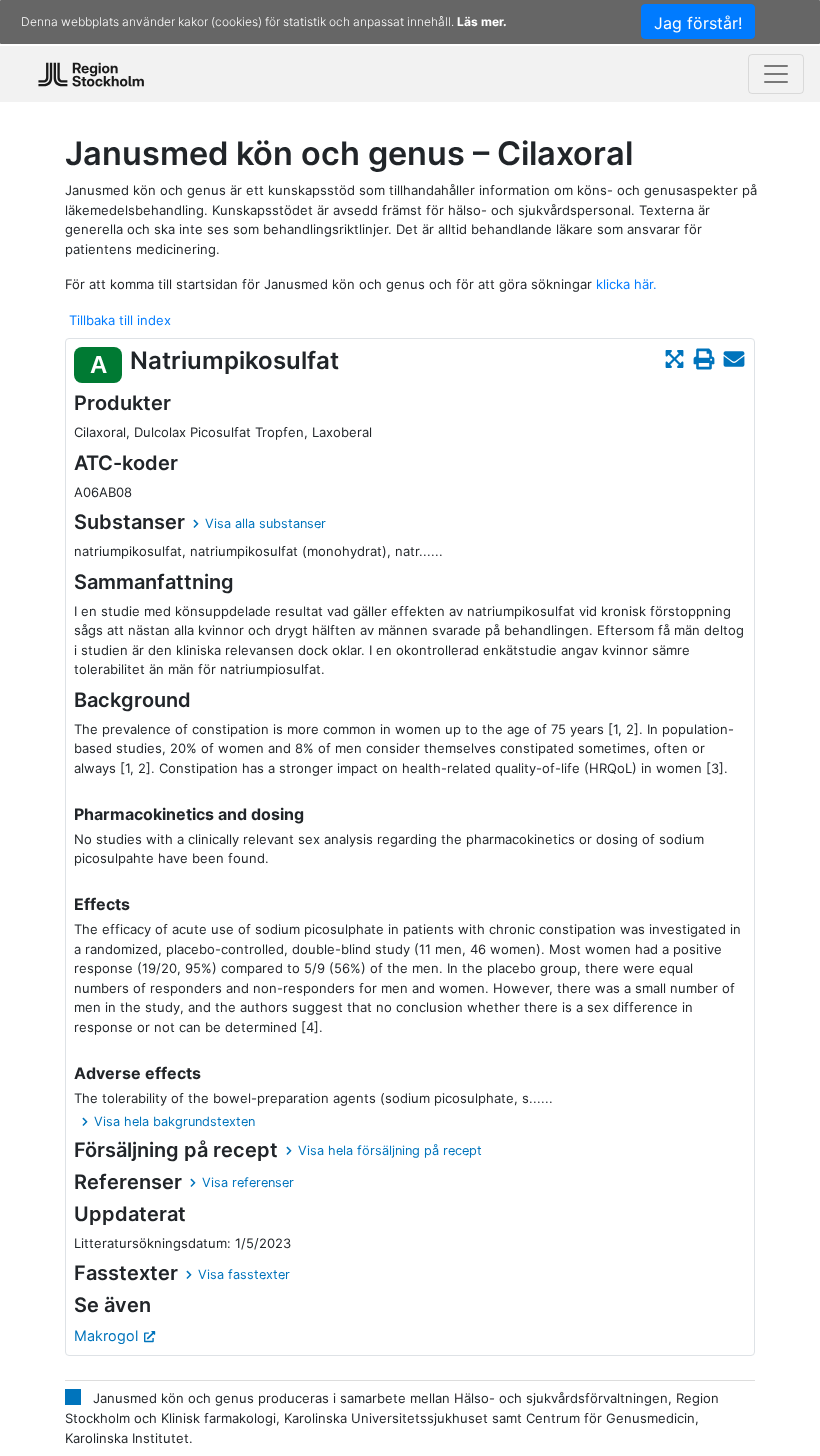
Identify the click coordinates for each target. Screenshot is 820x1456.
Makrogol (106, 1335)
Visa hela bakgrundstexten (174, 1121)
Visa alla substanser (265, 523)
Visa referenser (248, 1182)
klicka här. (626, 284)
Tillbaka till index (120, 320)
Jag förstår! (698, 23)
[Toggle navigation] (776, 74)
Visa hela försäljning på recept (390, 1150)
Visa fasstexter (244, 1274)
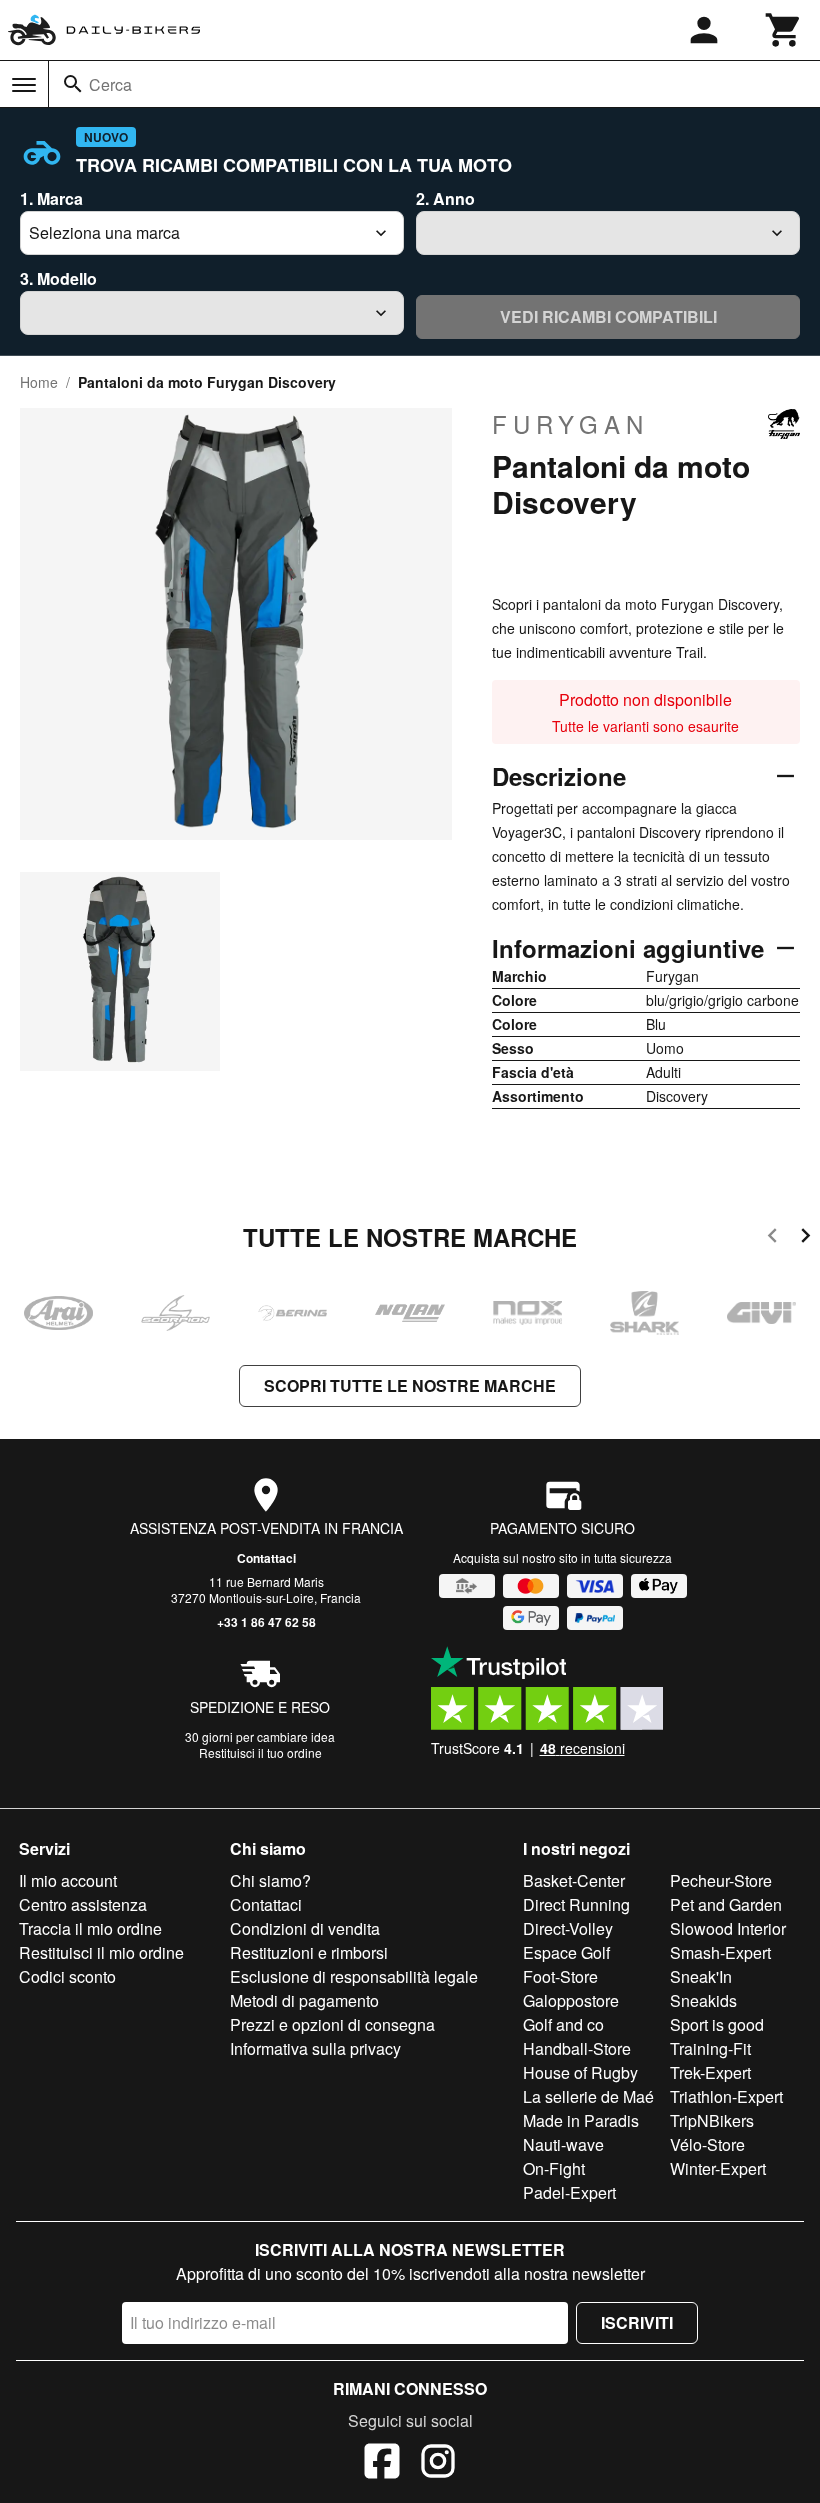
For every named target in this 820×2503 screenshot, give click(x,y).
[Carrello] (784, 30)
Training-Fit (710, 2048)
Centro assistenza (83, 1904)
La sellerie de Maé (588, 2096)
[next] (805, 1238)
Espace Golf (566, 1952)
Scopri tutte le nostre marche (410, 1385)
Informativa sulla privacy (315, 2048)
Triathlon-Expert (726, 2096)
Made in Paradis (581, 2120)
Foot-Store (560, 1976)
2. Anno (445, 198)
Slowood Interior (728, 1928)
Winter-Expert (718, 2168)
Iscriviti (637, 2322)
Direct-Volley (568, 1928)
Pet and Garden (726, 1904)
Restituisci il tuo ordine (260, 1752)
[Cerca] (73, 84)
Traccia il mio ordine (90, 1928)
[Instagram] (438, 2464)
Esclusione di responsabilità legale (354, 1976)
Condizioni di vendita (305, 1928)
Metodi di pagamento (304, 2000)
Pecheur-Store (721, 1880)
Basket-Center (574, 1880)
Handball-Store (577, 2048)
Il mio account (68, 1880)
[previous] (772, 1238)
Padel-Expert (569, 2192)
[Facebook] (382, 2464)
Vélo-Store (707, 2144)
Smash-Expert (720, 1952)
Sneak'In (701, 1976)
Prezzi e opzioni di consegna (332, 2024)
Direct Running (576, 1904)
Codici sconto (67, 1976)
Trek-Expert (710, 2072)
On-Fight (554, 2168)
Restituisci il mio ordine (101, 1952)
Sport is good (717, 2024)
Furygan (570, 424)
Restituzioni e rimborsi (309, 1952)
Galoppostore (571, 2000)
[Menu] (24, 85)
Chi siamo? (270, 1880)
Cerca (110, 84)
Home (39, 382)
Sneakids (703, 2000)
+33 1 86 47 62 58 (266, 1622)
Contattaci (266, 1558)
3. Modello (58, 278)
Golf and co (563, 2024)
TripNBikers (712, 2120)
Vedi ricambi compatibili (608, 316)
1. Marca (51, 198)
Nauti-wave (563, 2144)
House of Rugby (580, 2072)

__YOUR INSTRUCTIONS__
The response should consist only of the lines from the one containing "Chi siamo? (270, 1880)" to the end of the material above, both included.

__SOLUTION BELOW__
Chi siamo? (270, 1880)
Cerca (110, 84)
Home (39, 382)
Sneakids (703, 2000)
+33 1 86 47 62 58 (266, 1622)
Contattaci (266, 1558)
3. Modello (58, 278)
Golf and co (563, 2024)
TripNBikers (712, 2120)
Vedi ricambi compatibili (608, 316)
1. Marca (51, 198)
Nauti-wave (563, 2144)
House of Rugby (580, 2072)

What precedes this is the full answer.